Okay. So framework number one is the famous roles eliminated framework. So this question gets asked a lot these days, especially, you know, on social media. Like, AI is here to take your job. So how does this framework work? Well, in the classic framing, you buy the tool, the labor-saving tool.
You observe, you know, you're in the bean business or the widget business. You observe that this tool yields an X percent increase in your capacity to build widgets. And then you can cut your workforce to meet the demands for whatever widgets you're selling. Now, in practice, we have not encountered this framework at all in the realm of software development.
We do see it more prevalent in other kind of business units, you know, things that are more viewed as, like, cost centers, like support and things like that, especially, like, consumer-facing customer support. But for software engineering, for whatever reason, we haven't encountered this yet in any of our customers.
And we think that the reason here is that, number one, you know, if you view your org as a widget factory, then you're going to prioritize outputting widgets. But the thing is that very few engineering leaders, effective engineering leaders these days, view themselves as widget builders. You know, the widgets are kind of an abstraction that don't apply to the craft of software engineering.
The other observation here is that the widgets that we're building, which is software, great user experiences, they're not really supply-limited. So if you have, like, an extensive backlog, the question is, you know, if we made your engineers 20% more productive, would you go and, you know, do more -- 20% more of your backlog, or you just cut down 20% of your workforce and say, like, you know, it's fine, we don't need to get to the backlog.
And for 99% of the companies out there that are building software, the answer is no, we want to build a better user experience. These issues in our backlog are very important, we just can't get to them. So framework number one is kind of like talked about frequently, but in practice we haven't really seen it as an evaluation criteria.
Framework number two is what I like to call A/B testing velocity. So how this works is you basically segment off your organization into two groups, the test group and the control group. And then you say group one gets the tool and group two does not. And then you go through your standard planning process.

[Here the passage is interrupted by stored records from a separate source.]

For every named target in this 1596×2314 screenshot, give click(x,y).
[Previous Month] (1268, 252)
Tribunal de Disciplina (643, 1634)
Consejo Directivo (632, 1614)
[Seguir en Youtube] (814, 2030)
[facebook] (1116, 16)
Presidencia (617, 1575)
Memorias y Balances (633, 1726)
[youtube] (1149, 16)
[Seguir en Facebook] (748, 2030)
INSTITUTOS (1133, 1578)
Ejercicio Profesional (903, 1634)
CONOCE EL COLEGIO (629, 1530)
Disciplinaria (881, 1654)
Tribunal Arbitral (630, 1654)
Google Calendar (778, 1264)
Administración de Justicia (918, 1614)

Most people, as part of that planning process, what you do is you go and estimate the time that it will take to resolve certain issues. So how long is this feature going to take to build? How long is it going to take to work through these bug backlogs? And then because you've divided the groups into two now, you have some notion of, like, how well you're executing against your timeline, so you basically run these A/B tests.
So Palo Alto Networks, one of our customers, ran something similar to this, and the conclusion they drew was the approximate timelines got accelerated 20 to 30 percent using Kodi. And so this is a very kind of, like, rigorous scientific framework. We see it come up now and then, especially when companies are of a certain size and they're very thoughtful about this question.
The criticisms about this framework are no two teams are exactly the same, right? Like, if you lop off your development org, you have, you know, your dev infrastructure on this side, maybe backend, and then you have frontend teams on this side. It's hard sometimes to compare these different teams to each other because software development is very different in different parts of your organization.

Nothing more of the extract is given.